DATA PROVIDED:
======

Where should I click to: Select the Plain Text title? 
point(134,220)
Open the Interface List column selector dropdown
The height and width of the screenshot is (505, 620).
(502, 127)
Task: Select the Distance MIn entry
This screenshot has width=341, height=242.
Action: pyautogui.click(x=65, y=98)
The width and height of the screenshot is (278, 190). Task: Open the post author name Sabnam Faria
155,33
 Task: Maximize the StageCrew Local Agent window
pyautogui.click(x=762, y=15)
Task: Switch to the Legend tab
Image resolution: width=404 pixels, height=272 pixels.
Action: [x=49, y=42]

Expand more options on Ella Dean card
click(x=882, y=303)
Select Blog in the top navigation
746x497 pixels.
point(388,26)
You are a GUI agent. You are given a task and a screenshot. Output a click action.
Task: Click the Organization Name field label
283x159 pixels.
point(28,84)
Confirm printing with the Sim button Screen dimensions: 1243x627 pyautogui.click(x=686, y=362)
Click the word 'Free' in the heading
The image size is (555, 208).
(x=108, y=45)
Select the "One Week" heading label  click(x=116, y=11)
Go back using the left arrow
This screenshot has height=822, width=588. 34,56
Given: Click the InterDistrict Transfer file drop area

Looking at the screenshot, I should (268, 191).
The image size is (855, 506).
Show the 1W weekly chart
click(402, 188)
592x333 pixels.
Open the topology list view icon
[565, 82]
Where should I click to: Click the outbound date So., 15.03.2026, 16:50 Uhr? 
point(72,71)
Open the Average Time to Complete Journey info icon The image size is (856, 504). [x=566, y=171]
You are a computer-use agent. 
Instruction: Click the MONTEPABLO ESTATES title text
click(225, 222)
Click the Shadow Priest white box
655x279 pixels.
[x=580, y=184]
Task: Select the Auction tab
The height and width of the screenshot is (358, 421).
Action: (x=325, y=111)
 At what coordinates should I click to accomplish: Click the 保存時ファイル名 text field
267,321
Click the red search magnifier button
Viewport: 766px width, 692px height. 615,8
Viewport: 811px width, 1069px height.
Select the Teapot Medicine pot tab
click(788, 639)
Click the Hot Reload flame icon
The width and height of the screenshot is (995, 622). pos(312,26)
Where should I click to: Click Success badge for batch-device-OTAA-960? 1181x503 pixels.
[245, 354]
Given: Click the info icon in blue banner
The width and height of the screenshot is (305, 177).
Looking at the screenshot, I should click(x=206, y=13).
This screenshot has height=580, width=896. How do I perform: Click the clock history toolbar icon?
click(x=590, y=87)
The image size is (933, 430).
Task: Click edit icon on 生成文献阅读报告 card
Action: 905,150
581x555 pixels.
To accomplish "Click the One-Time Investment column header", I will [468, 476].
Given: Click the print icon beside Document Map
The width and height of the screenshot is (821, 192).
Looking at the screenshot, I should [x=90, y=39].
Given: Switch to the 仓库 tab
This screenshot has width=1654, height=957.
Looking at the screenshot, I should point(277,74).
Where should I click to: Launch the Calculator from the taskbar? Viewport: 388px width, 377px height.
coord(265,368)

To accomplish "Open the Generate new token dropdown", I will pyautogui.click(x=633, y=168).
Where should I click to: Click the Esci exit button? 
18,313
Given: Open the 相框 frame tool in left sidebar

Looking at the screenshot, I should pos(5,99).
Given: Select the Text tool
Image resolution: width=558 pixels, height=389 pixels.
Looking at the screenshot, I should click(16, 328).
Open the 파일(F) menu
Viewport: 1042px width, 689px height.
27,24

======

ACTION ITEM: Could you say how many lines in the data above contain "info"? Reply with the number alone.

WRITTEN RESPONSE: 2